Task to carry out – Resume the thread on per capita electricity use in Finland and U.S. states, picking up after its final sentence.

Source passage –
They have the use of electricity per capita in Finland at 15-16,000 kwh/capita in 2002. To put that in perspective the US was at 12-13,000 kwh/capita in 2002!
But the climate is always changing. The term as used by the global warming fearers creates an implication in the reader's mind ("otherwise absent human influence the climate would change") that is inaccurate.
Seems to me climate has to change in ways that are problematic for us to care. Climate already changes in ways that are problematic even without our influence. The specific fear about our influence is that warming will cause bad side effects like flooding when glacier melt. I therefore think the term "global warming" is more accurate.
I can't find it at the moment but somewhere in http://www.eia.doe.gov/fuelelectric.html there's a chart of per capita electricity usage by state. If memory serves it varies by maybe a factor of 2 or more. You might find that Minnesota and Maine and other ice box states might be comparable to Finland.
I still can't find what I'm looking for. But check out the final column which per state total yearly energy usage per capita. Part of the huge difference is from weather. Part is from types of industry. Part is from population density. Why do Vermont and New Hampshire (272.8 and 262.5 million BTU per capita per year respectively) score so much lower than Maine at 365.6?
Here's a profile on Finland's energy usage:
Finland, with per capita electricity consumption of about 15,000 kilowatthours (Kwh) in 2000, was among the highest in the world (U.S. was about 10 thousand kilowatt hours.) This is attributed to the extreme winter temperatures, a high degree of industrialization, a relative preponderance of energy intensive industries (i.e., timber, paper, pulp), and a high standard of living. All fuel for thermal electric power plants must be imported, although Finland has attempted to diversify by emphasizing the use of nuclear, hydroelectric, wind, and biomass.
In 2001, total Finnish power generating capacity was 16.2 million kilowatthours. Of this, more than half was oil and natural-gas fired, with 18% hydroelectric, 16% nuclear, around 13% coal (mainly combined heat and power), and 0.2% "other" renewables (wind, solar, biomass, etc.). Finland reportedly is looking to move away from coal for environmental reasons, but currently, there is relatively little investment in renewable energy sources besides wood-based biofuels. Also, in June 2003, plans to build a major new hydro plant in Lapland were shelved due to environmental opposition, increasing calls for the country to build more nuclear power instead.
I finally found what I was looking for by Googling my own web site. Then I found a newer one. Here's U.S. Per Capita Electricity Use By State In 2005 and note that the states that use more electricity per capita than Finland are mostly not ice box states. Wyoming with 27,787 kwh per capita has cold winters. But they must use a lot of electricity in the oil or mining industry. Kentucky comes in at second place at 21,414. Then DC at 20,301 and Alabama at 19,612. Some of the milder weather states have lots of homes heated with electricity. Maybe that's a substantial part of it. Price plays a factor too.
California uses only 7,032 kwh per capita and Rhode Island only 7,497 kwh per capita. I know that California has higher priced electricity. New York at 7,773 kwh per capita has even higher electricity costs. Here are electricity costs by state.
Too bad Finland will not benefit from the upcoming revolution in solar power.

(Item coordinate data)
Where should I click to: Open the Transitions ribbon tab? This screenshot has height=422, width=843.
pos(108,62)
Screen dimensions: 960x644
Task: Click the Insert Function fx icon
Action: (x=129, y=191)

Task output –
I saw that report when it came out and I think I even linked to it in a post. Look at what they are actually saying:
The researchers used hourly wind data, collected and quality-controlled by the National Weather Service, for the entire year of 2000 from the 19 sites. They found that an average of 33 percent and a maximum of 47 percent of yearly-averaged wind power from interconnected farms can be used as reliable baseload electric power. These percentages would hold true for any array of 10 or more wind farms, provided it met the minimum wind speed and turbine height criteria used in the study.
First off, suppose you install a set of 10 wind farms with 100 MW each. So 1 GW total. They might average 30% output. Okay, so their "yearly averaged wind power" is 300 MW. But if they can only use 33% as baseload then they can contribute 100 MW to baseload. So they only contribute 10% of their nameplate (max) power to baseload.
Also, their model for this depends on geography. These 10 wind farms have to be far enough apart that some will have wind and some won't. They should also have fairly decoupled patterns for when they have and don't have wind. Yet they can't be too far apart that the electricity long range transmission costs aren't too high. Well, given the distribution of wind in the US this idea probably isn't going to work in some areas. So some wind farms won't be able to be networked in with some other wind farms.
As for using the part of wind power for baseload and part for non-baseload. The non-baseload part is not easy. First off, most of non-baseload power is used when people want it. They want air conditioning in hot summer afternoons. They want lights and powered up PCs in the office during the weekdays. They want to watch big plasma TVs in the evening. We really need either natural gas or hydro for that unless some breakthrough comes along in storage.
This third component of demand (the first two being baseload and to satisfy lifestyle demands) for transportation lies somewhere in the future. GM won't sell their first PHEV Chevy Volt until the fall of 2010. We would need to upgrade home electric meters to do dynamic pricing to couple that with PHEV recharging. Then wind's non-baseload power would start to become useful.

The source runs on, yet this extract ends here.